= Noonday Camp, California =

Ghost town in Inyo County, California

Noonday Camp, also known as Mill City, Noonday City, and Tecopa, is a ghost town located in the Mojave Desert east of Tecopa in Inyo County, California.

Upper Noonday Camp is located at , while Lower Noonday Camp is located just south of it at .

==History==
The Finley Company built the town in the 1940s support the nearby War Eagle, Noonday, and Columbia lead mines. It was later used by the Anaconda Copper Company, who constructed the lead ore concentration mill during 1947–1948. The town was abandoned in 1972. Compared to other mining ghost towns in the region, Noonday Camp became a ghost town quite recently.

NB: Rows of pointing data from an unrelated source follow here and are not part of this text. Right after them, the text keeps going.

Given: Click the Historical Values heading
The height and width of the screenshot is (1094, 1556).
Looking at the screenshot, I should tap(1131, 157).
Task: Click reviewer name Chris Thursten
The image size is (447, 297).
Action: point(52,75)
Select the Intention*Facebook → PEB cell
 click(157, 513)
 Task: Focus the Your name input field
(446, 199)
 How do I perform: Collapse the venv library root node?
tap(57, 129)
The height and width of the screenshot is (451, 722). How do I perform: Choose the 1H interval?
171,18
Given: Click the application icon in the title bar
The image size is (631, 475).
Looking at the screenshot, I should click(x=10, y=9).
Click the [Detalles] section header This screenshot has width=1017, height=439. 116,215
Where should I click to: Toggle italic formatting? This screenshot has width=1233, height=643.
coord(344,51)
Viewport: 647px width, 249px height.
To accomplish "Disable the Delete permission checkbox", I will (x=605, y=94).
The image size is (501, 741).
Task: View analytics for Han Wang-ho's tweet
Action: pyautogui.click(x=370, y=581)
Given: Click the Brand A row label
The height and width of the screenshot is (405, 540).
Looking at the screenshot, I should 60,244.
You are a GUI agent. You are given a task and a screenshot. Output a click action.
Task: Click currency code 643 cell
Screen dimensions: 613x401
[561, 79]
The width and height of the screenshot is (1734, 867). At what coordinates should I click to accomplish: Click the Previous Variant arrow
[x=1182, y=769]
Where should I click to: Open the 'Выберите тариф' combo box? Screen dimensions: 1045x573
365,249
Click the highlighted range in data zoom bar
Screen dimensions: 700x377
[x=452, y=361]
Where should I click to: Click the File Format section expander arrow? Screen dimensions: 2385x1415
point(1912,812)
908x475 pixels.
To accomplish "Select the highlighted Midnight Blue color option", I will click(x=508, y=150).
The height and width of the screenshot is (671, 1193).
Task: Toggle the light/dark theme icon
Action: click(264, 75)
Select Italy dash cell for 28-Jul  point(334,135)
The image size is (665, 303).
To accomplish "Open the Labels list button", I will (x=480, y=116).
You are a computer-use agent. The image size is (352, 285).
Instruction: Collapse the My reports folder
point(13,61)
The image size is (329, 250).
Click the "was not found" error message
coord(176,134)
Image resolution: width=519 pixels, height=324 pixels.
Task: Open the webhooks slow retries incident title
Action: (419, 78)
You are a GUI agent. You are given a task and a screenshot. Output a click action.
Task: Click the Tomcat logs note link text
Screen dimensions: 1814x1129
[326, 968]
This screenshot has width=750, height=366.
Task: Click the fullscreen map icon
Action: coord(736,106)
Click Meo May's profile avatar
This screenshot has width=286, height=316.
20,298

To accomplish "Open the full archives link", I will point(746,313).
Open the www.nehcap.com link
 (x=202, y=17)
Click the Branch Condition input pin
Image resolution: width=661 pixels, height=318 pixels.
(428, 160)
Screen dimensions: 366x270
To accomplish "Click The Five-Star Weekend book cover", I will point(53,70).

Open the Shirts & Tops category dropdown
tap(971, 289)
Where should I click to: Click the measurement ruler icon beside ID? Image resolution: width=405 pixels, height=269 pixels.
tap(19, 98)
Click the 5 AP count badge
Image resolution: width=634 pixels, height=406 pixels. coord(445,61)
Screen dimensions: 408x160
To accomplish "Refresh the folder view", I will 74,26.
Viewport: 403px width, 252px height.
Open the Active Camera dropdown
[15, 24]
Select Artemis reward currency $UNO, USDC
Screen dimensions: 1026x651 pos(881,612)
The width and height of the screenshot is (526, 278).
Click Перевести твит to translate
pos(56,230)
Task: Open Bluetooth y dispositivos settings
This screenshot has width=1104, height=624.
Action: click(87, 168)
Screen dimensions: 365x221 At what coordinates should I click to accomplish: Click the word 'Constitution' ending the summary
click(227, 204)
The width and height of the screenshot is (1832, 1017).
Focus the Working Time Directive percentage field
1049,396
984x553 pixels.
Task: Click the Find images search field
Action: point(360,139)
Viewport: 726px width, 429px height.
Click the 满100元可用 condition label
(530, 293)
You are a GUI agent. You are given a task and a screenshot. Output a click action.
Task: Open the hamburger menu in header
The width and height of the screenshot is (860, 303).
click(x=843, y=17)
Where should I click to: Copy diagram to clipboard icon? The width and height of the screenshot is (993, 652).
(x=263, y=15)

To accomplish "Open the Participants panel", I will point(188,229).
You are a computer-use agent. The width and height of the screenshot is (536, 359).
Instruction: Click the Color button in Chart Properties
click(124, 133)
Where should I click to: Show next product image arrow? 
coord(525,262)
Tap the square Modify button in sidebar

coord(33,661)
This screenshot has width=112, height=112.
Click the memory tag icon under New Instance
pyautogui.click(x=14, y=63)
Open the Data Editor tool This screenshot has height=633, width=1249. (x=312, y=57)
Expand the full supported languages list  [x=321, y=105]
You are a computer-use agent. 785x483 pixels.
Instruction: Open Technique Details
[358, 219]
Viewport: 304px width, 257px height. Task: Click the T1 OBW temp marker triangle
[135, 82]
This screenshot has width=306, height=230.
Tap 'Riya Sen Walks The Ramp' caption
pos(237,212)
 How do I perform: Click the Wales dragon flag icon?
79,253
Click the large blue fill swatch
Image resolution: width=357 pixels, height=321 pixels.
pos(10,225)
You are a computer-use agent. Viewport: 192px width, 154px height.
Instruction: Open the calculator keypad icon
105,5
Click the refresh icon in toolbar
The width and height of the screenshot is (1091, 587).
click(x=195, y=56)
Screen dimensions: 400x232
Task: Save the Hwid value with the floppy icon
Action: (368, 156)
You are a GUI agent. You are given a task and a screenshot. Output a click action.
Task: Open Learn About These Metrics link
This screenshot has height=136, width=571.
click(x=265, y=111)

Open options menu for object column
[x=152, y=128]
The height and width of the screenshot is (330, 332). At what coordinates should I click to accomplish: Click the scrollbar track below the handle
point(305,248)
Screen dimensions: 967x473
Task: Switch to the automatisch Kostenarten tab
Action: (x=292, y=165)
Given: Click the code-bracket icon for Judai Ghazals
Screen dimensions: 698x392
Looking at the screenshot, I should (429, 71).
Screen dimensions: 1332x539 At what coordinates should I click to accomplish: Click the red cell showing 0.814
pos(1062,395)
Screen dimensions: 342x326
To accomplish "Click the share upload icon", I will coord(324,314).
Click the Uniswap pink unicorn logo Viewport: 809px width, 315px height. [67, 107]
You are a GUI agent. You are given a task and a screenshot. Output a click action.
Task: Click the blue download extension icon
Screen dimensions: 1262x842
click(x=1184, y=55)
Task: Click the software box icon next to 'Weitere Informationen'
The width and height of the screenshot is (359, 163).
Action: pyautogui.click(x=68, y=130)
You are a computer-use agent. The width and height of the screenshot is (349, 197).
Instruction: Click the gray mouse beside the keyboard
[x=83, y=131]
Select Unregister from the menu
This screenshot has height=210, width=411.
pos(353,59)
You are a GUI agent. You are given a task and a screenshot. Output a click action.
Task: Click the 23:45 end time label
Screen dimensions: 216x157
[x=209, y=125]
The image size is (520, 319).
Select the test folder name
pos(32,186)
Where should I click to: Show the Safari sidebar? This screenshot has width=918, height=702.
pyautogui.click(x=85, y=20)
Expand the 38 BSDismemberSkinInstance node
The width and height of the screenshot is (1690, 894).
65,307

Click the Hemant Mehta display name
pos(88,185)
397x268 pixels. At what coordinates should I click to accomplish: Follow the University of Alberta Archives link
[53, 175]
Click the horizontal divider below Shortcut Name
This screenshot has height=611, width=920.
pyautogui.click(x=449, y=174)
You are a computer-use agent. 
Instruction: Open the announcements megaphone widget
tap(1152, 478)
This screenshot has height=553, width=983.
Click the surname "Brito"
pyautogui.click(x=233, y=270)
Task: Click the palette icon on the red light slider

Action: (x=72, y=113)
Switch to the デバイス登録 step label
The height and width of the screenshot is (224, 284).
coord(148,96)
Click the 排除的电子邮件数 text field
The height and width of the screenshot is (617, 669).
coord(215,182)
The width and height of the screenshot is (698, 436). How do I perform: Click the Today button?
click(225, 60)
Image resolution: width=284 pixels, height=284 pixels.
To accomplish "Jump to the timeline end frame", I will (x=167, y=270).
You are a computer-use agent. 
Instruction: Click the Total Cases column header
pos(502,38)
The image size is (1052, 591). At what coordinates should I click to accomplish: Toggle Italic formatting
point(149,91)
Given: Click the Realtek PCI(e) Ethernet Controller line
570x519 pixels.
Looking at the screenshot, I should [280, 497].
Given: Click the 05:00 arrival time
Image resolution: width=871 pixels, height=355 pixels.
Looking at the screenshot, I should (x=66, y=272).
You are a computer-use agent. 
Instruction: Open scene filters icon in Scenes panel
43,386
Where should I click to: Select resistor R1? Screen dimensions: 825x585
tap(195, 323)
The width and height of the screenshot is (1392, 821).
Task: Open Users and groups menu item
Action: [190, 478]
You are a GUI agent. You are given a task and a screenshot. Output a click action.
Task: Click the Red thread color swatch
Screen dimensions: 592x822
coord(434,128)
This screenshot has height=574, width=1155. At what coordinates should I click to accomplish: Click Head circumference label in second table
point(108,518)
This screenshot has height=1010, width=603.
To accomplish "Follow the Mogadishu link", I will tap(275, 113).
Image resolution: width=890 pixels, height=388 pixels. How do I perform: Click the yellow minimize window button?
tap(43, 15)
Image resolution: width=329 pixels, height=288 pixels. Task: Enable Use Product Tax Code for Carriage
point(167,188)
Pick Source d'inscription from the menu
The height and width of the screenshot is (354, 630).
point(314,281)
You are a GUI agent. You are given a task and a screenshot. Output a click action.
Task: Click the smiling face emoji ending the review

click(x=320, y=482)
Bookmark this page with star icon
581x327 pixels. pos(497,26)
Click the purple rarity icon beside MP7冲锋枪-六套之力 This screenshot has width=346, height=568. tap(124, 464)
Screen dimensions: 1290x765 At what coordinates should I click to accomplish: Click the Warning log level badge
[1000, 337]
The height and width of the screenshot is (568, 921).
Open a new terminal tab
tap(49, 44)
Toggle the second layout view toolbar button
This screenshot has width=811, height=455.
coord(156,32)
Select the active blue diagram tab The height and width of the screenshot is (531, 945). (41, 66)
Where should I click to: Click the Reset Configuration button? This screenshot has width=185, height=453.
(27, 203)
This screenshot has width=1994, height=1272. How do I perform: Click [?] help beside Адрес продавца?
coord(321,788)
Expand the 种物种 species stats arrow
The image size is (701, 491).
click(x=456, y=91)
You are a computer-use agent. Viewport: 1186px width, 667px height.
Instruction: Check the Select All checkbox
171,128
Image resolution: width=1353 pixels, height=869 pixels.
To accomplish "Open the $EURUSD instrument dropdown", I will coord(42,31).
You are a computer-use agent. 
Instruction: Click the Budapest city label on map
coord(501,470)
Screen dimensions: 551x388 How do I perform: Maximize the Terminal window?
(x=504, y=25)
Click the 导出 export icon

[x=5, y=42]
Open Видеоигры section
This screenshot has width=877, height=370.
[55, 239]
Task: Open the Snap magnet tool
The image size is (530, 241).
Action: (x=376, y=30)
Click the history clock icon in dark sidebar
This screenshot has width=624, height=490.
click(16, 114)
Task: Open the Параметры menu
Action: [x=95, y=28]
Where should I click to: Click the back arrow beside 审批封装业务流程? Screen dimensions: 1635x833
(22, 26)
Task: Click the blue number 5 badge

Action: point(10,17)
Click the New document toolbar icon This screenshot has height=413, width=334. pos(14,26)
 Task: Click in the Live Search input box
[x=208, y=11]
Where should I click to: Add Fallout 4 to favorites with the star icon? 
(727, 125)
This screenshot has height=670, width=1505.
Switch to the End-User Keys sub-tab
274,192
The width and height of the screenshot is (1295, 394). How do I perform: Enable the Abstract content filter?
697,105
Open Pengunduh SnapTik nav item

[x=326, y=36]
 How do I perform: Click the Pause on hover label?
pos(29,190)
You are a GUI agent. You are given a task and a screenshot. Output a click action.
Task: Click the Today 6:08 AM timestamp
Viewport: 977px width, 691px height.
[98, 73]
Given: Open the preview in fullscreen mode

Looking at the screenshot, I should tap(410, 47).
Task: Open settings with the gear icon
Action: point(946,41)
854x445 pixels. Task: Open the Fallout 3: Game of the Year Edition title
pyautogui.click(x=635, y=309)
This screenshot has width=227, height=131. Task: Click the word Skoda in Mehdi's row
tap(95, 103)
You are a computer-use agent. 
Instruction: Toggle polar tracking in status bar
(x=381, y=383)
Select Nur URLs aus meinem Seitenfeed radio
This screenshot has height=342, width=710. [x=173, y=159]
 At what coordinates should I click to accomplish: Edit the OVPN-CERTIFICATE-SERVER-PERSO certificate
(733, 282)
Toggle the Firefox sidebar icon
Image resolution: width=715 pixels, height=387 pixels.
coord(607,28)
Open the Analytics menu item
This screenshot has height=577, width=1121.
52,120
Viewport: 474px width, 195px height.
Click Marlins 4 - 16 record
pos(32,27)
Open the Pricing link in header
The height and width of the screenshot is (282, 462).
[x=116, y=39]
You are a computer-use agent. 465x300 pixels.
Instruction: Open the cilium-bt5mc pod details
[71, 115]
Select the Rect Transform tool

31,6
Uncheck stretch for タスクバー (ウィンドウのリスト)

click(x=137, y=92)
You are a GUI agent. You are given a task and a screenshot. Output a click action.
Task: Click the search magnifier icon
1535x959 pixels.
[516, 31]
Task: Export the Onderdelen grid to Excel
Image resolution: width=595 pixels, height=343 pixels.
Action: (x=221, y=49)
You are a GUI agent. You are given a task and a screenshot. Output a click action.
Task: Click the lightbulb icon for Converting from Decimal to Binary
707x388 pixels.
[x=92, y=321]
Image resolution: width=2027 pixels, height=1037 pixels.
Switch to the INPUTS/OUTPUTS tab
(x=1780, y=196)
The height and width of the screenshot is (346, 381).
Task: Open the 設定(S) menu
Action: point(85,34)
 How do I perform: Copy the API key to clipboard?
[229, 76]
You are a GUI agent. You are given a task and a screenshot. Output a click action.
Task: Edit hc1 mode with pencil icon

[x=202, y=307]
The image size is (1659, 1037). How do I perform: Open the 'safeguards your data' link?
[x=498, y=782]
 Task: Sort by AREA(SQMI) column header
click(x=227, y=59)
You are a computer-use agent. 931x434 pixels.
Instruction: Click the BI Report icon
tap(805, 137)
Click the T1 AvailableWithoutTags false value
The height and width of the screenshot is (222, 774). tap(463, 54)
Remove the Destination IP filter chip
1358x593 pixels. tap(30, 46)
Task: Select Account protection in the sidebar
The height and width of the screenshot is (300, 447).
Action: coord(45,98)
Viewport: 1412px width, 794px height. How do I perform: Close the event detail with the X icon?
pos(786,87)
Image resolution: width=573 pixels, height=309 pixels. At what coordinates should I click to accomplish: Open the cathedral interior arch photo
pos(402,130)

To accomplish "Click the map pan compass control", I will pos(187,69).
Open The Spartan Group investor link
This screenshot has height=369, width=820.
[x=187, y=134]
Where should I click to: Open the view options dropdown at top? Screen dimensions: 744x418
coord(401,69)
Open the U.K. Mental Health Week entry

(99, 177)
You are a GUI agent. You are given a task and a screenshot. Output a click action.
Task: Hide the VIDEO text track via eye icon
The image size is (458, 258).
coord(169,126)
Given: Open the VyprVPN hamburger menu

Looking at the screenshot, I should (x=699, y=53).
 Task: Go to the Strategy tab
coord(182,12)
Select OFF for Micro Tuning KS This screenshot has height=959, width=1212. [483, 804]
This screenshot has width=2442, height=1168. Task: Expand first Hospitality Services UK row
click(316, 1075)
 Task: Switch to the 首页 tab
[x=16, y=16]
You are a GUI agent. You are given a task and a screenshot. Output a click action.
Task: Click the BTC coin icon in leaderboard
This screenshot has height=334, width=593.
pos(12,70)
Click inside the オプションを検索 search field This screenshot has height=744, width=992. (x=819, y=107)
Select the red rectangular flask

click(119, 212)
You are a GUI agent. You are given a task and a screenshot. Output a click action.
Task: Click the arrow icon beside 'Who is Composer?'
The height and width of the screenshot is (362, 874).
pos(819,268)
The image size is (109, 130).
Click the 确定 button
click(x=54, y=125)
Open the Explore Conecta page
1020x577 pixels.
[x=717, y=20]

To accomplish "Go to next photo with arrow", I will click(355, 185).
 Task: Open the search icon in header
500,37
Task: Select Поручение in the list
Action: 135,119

Lead mining ended in 1957 when the U.S. government reached its strategic stockpile goal. The Tecopa and Darwin lead mines - which worked three shifts during the war years - closed.

==Site==
The remains of the mining operation can be found, collapsed timber structures, foundations, slabs, rock walls, and equipment pads.

=== Lower Noonday Camp ===
Close to the edge of Furnace Creek, Lower Noonday Camp is nearby the Western Talc Mine. The mill's large water tank marks the location. Near the now rapidly deteriorating mill and debris pool is the site of Lower Noonday Camp or "Married Mans Camp". 18 to 20 foundations can be found buried in the brush, along with a small graveyard, slag from the 1870s lead smelter, and a few adobe buildings.

=== Upper Noonday Camp ===
Across the Western Talc Road and up the arroyo is a cliff-side dugout dwelling. A water pipe ran from the well to Upper Noonday Camp or "Single Mans Camp" on Furnace Creek Road, used by Anaconda's employees from 1949 until 1957, and then Western Talc's employees until 1972. It was abandoned, scavenged by the locals, and torn down in 1978.

Foundations of the supervisors and guest houses, several slabs that supported the kitchen, boarding house, and bunkhouses are evident, along with a lot of debris. Prominent is the cinder block vault that held the script currency the miners could use at the company commissary.

=== Talc mine ===
Roads from the site of Noonday Camp go to the Noonday and War Eagle mines. The large white open pit of the talc mine is on Western Talc Road. Talc went out of favor due to its asbestos content. Visible from Highway 127 and the Old Spanish Trail are the landmark Tecopa bins, built in 1944. One was for lead, the other talc. The lead ore was trucked to the UP siding at Dunn and shipped to smelters in Utah.